Courrier aux candidats à la Mairie de Paris : la réponse tardive du candidat Socialiste, Emmanuel GREGOIRE, à l’image de la gestion du taxi par la ville de Paris depuis 15 ans…

Bonjour,

Nous vous prions de bien vouloir nous excuser pour notre réponse tardive,

Nous vous remercions pour votre interpellation et pour l’attention que vous portez aux conditions d’exercice de la profession de taxi à Paris. Les enjeux que vous soulevez sont essentiels pour garantir un service fiable, régulé et accessible aux Parisiens comme aux visiteurs.
Sur le respect de la réglementation et l’occupation de l’espace public : vous le savez, la régulation des transports publics particuliers de personnes (T3P), qui comprend les taxis et les VTC, relève en grande partie du cadre législatif national. À Paris, la profession de taxi est principalement régulée par la Préfecture de Police, qui fixe les tarifs, délivre les autorisations de stationnement (ADS) et assure les contrôles sur le terrain via des unités spécialisées. Dans ce cadre, notre position est claire :

  • Il est nécessaire de renforcer la régulation du secteur des VTC, afin de garantir une concurrence loyale, non faussée, et un usage maîtrisé de l’espace public.
  • Nous sommes également favorables au renforcement des contrôles aux abords des grandes gares, notamment à la Gare du Nord, afin de lutter plus efficacement contre les pratiques illégales et les situations qui dégradent l’image de l’accueil à Paris.

Sur les stations de taxis et la lutte contre les racoleurs :

  • Les stations de taxis constituent un élément essentiel des mobilités et de l’accueil des visiteurs dans une grande capitale. Il est donc important de préserver et valoriser les stations historiques, notamment dans les secteurs touristiques et autour des grands pôles de transport.
  • S’agissant du racolage dans les gares et les sites touristiques, la compétence de police relève de la Préfecture de Police. Toutefois, la Ville peut agir sur l’organisation de l’espace public et sur les questions de stationnement. Dans ce cadre, le renforcement de la présence de la Police municipale aux abords des gares et des sites touristiques pourra contribuer à lutter contre les stationnements irréguliers et à améliorer les conditions d’exercice des taxis.
  • Plus largement, nous pensons qu’une politique du taxi ambitieuse pour Paris doit reposer sur trois priorités : une régulation claire du secteur, une meilleure visibilité du service de taxi dans l’espace public et des conditions de circulation favorables à son activité.
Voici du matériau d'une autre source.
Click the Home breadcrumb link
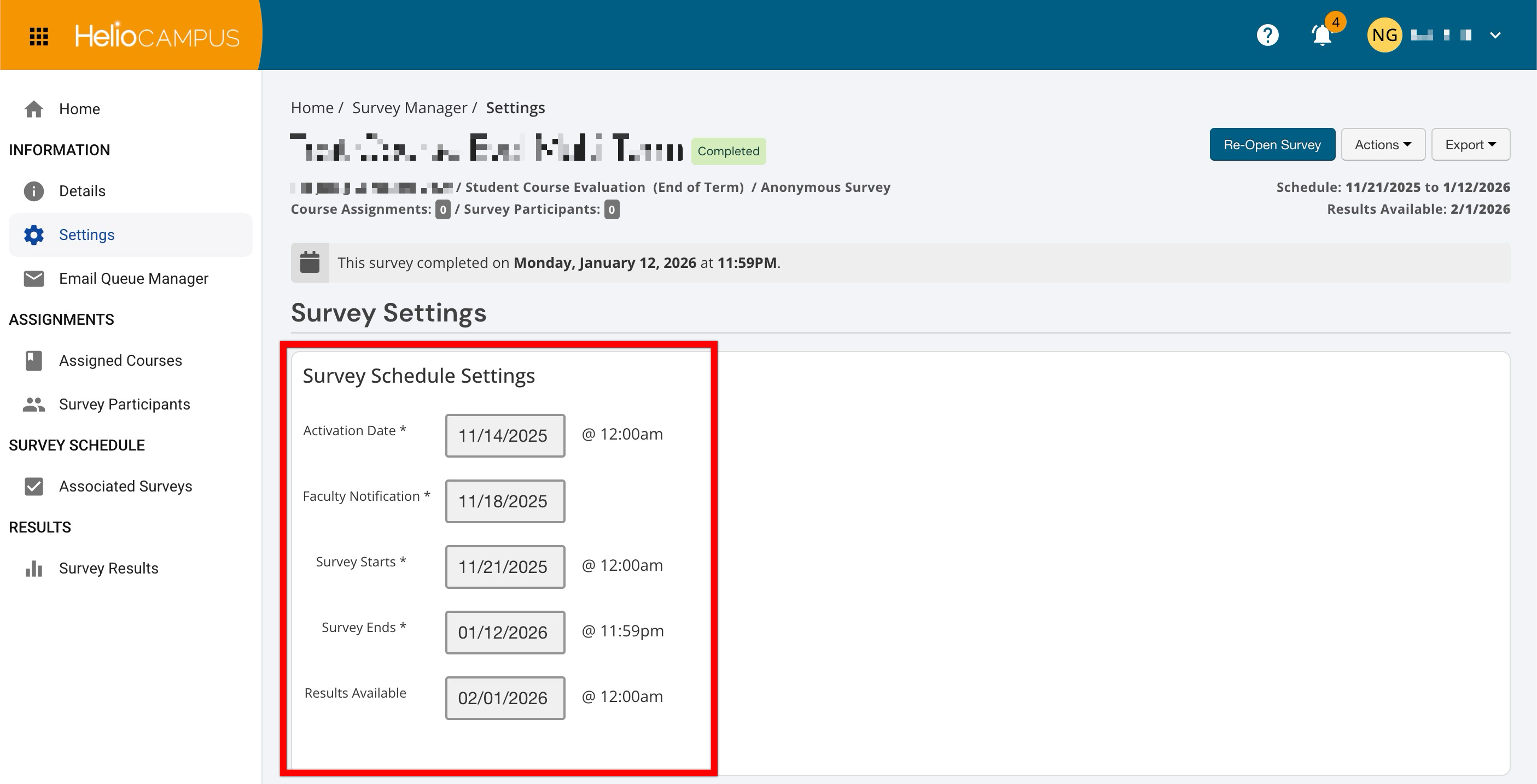 point(311,108)
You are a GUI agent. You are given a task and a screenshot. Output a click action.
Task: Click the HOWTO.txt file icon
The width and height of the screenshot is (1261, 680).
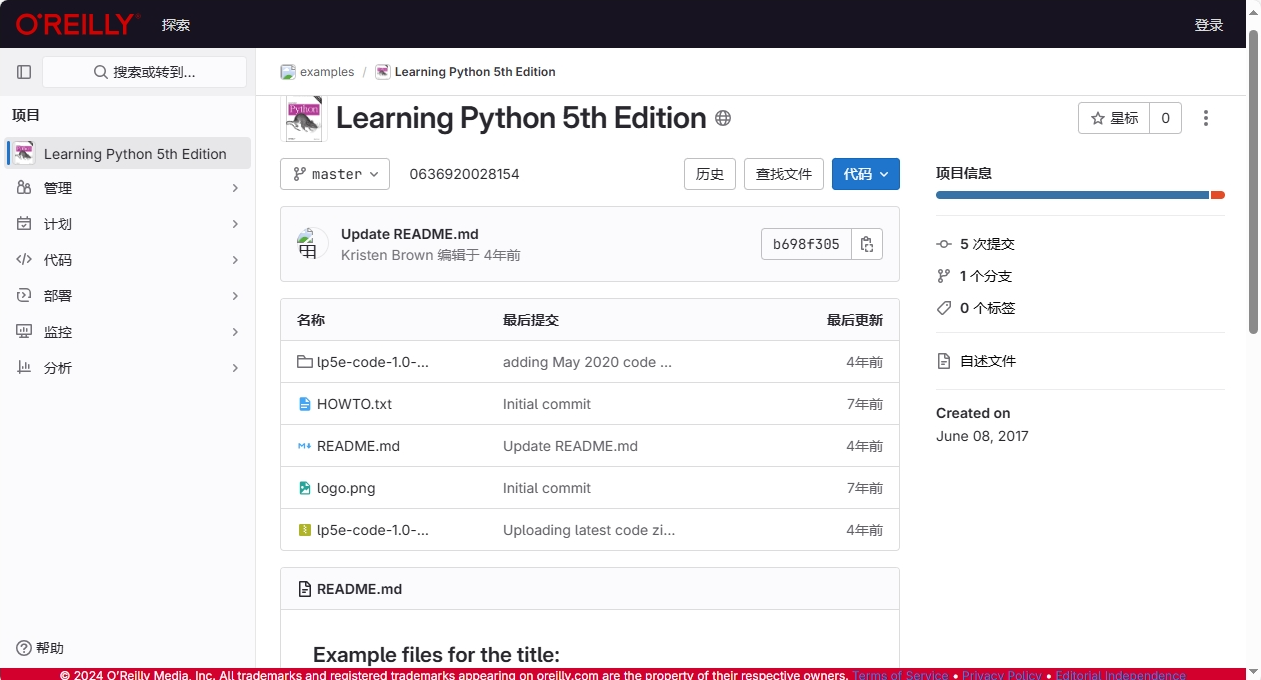pos(305,404)
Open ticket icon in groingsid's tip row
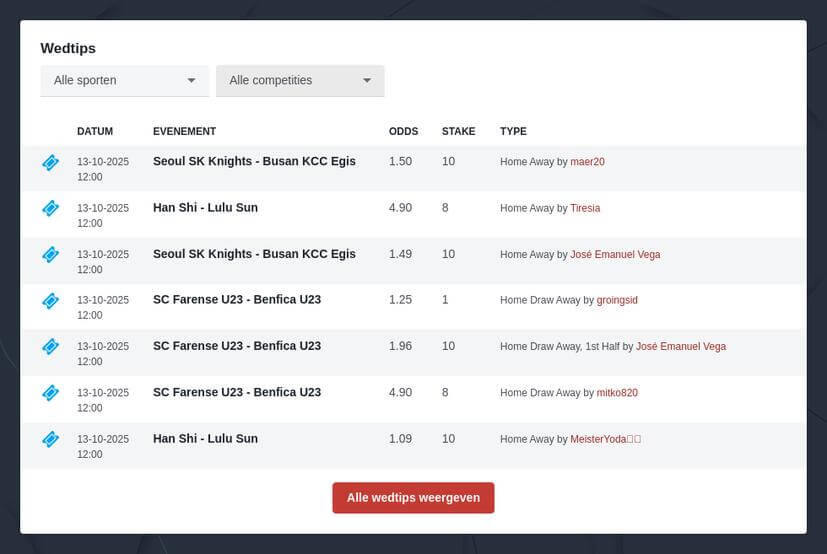The height and width of the screenshot is (554, 827). [51, 300]
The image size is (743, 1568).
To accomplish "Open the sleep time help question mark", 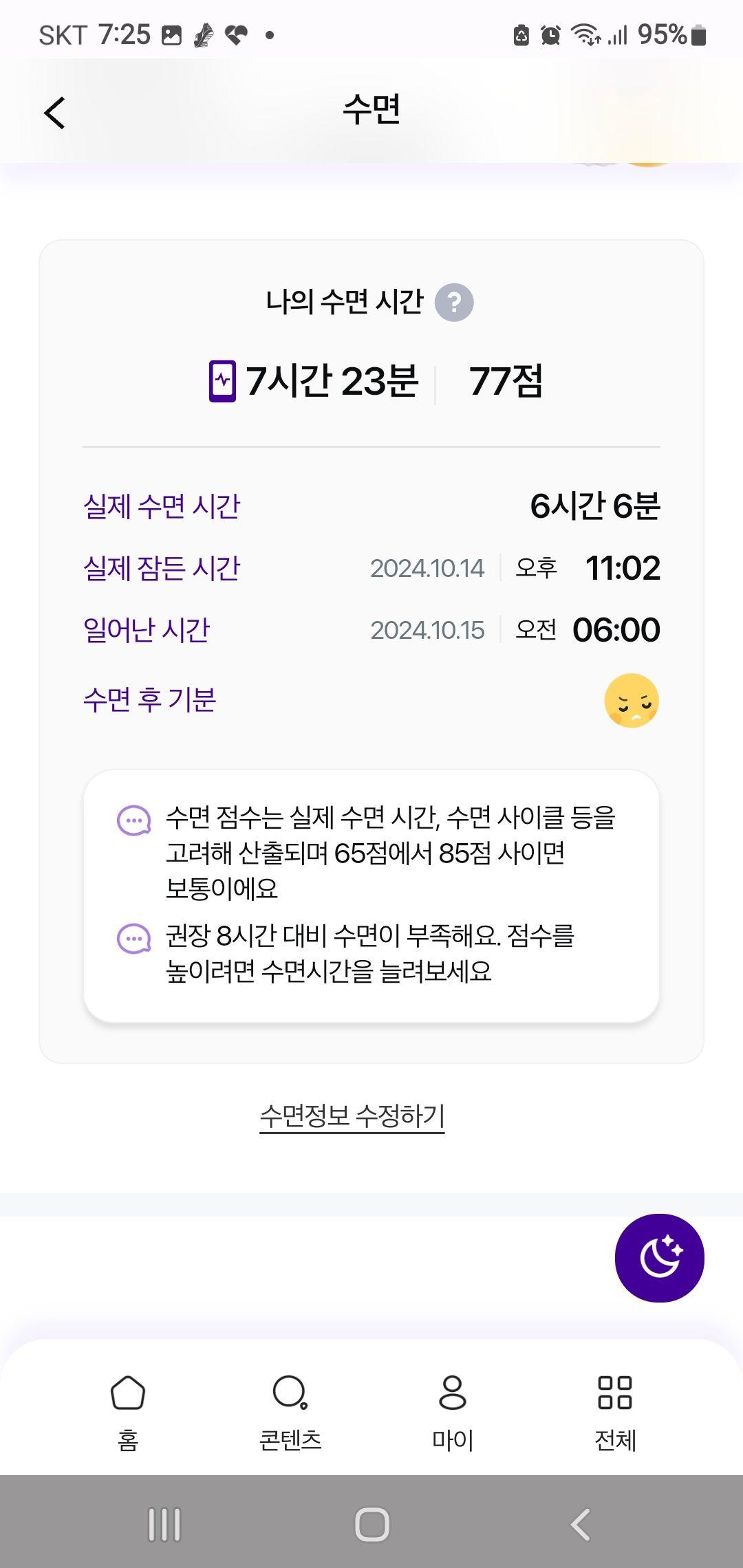I will point(454,303).
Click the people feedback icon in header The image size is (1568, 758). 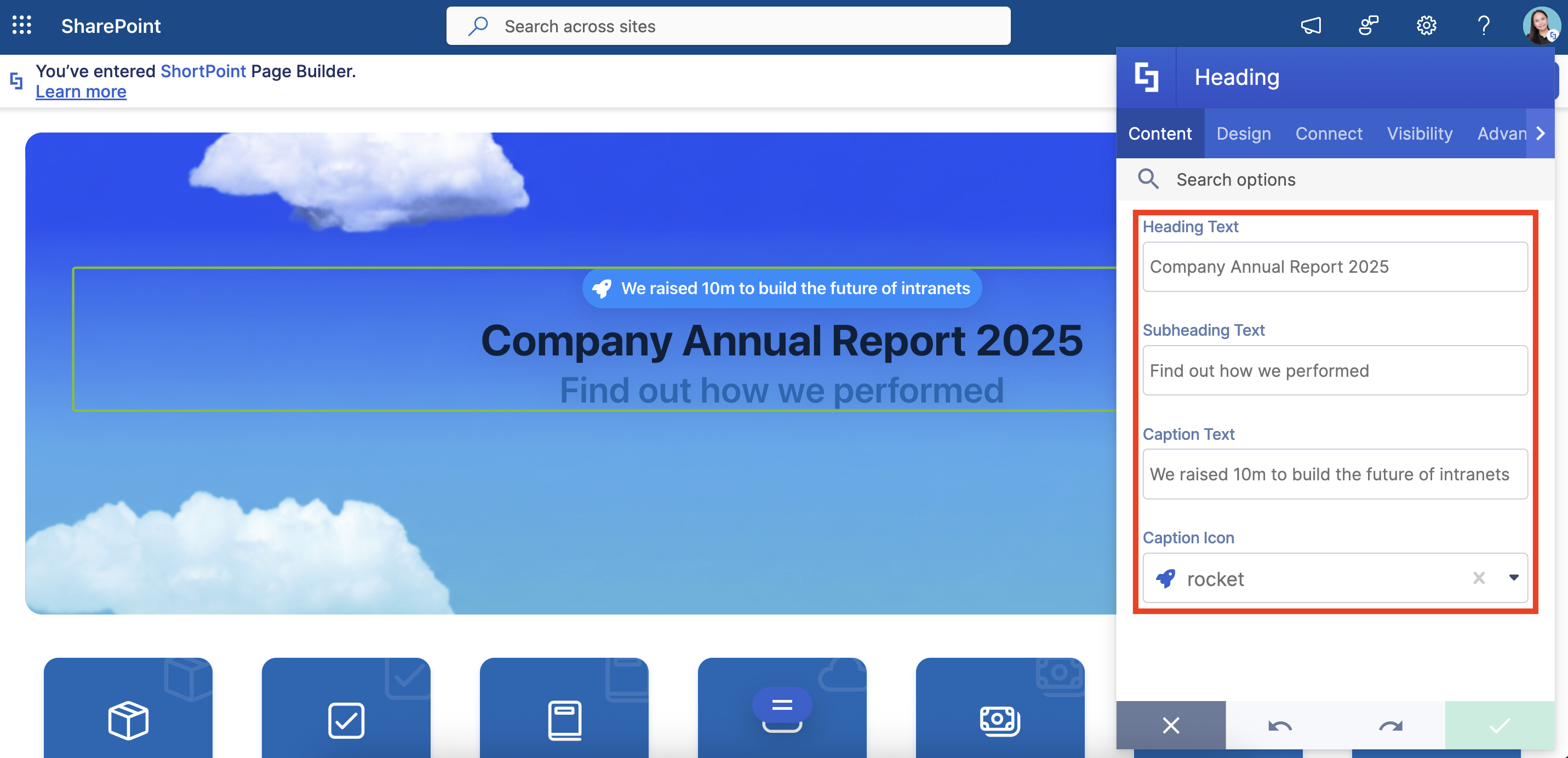[x=1367, y=26]
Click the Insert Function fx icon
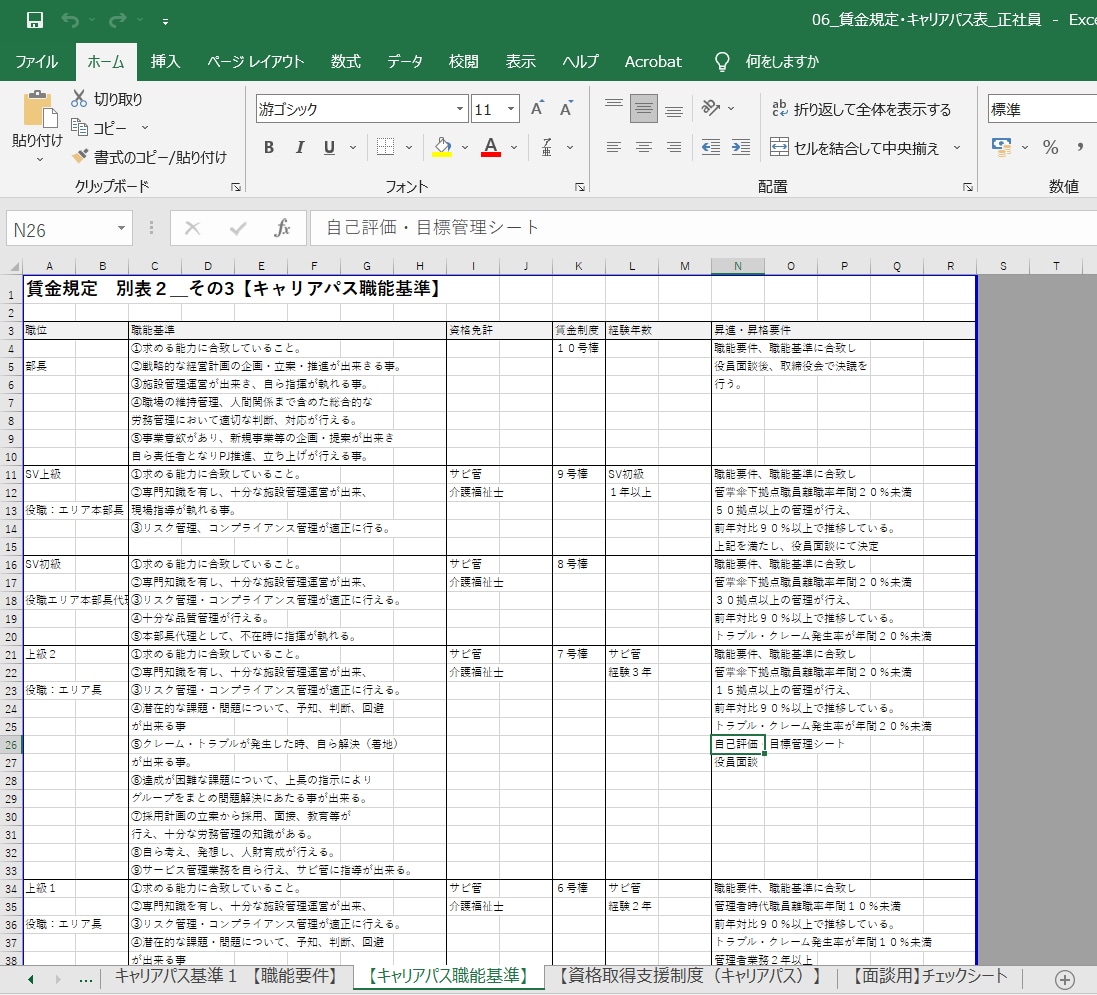Screen dimensions: 1097x995 pyautogui.click(x=282, y=228)
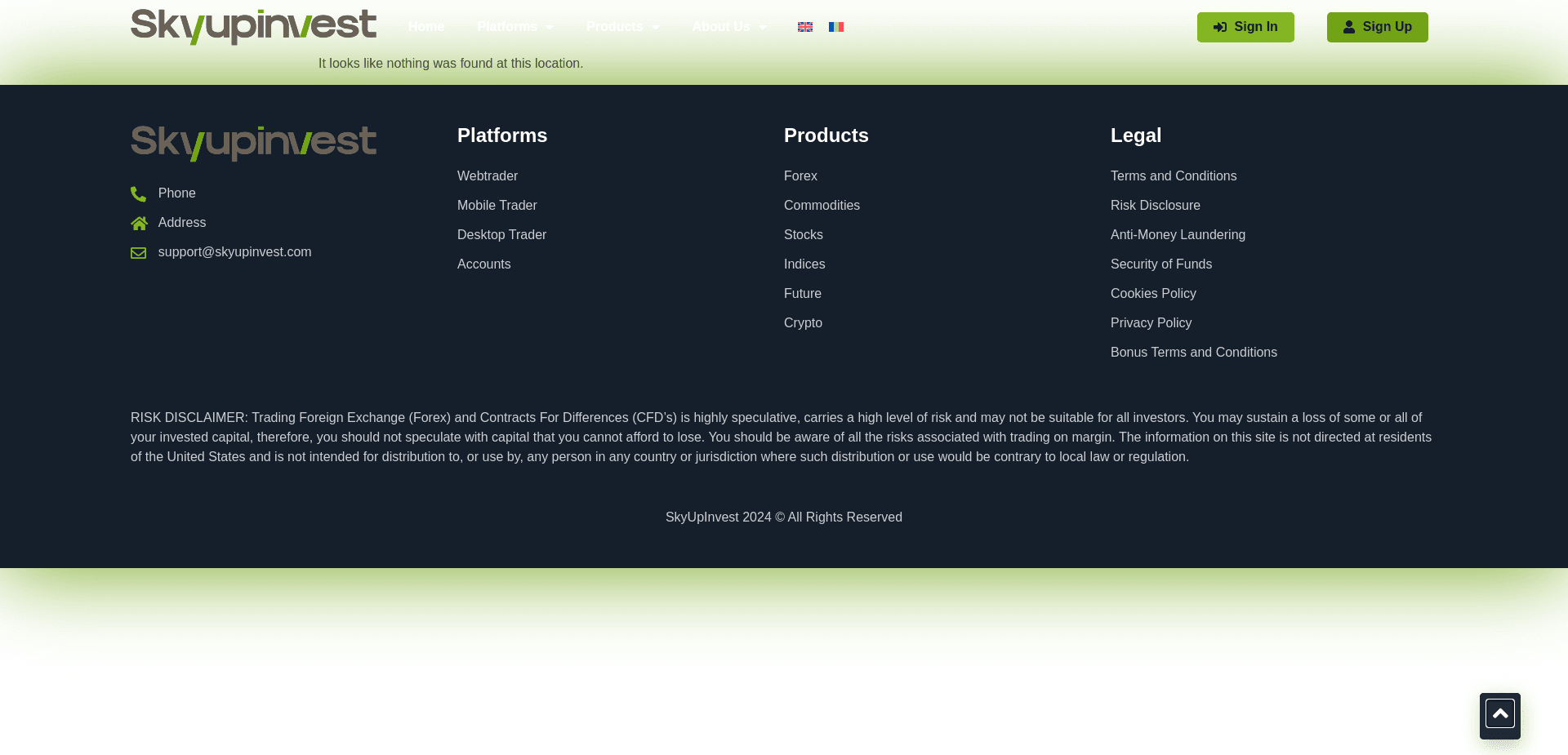This screenshot has height=755, width=1568.
Task: Open the Webtrader platform link
Action: point(488,176)
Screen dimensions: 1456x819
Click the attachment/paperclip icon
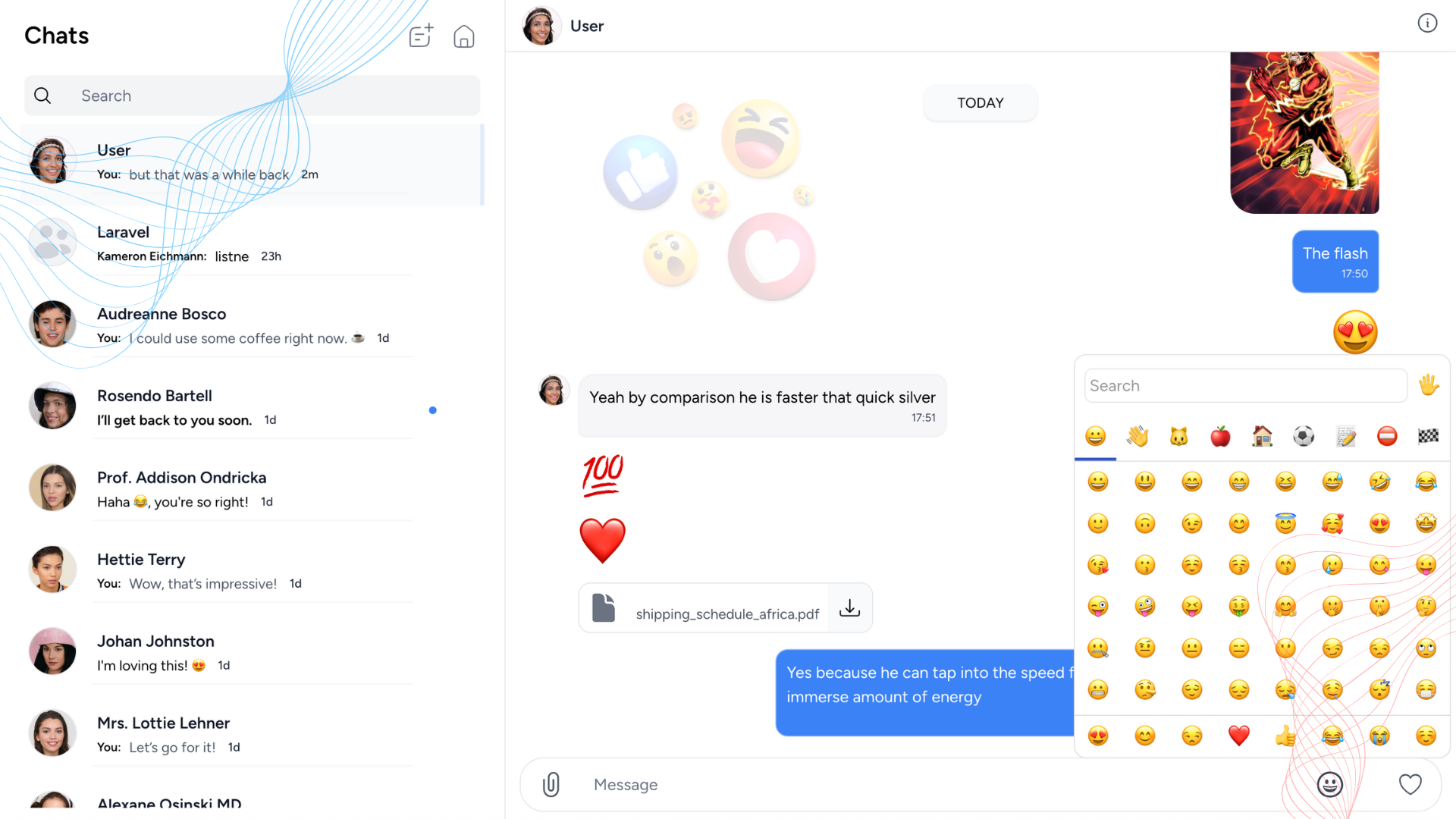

Sur les conditions de circulation et l’accès aux voies réservées :

  • L’amélioration des conditions de circulation constitue un enjeu central pour la profession. Les taxis bénéficient déjà d’un avantage important avec l’accès à l’ensemble des couloirs de bus, qui facilitent leurs déplacements sur les principaux axes de la capitale et aux abords des grands équipements.
  • Par ailleurs, sur la voie réservée du boulevard périphérique (VR2+), les taxis peuvent circuler même lorsqu’ils sont à vide, ce qui n’est pas le cas des VTC soumis aux règles applicables aux véhicules particuliers. Nous souhaitons que cette voie soit opérationnelle à l’avenir sur l’intégralité du périphérique.
  • Le déploiement du plan bus contribuera également à améliorer la fluidité de circulation sur plusieurs axes structurants, ce qui bénéficiera directement aux taxis.
  • S’agissant des voies réservées du Grand Paris situées hors du territoire parisien, leur gestion ne relève pas de la compétence de la Ville de Paris. Néanmoins, nous sommes favorables à ce que la place des taxis y soit pleinement prise en compte dans les discussions avec les autorités compétentes.
  • En ce qui concerne la cohabitation entre les différents modes de transport, nous souhaitons mobiliser encore davantage la police municipale pour assurer un partage harmonieux de l’espace public et le respect du code de la route par tous les usagers. Nous porterons une attention particulière aux carrefours, où le non respect des feux par certains usagers nuit à la fluidité du trafic.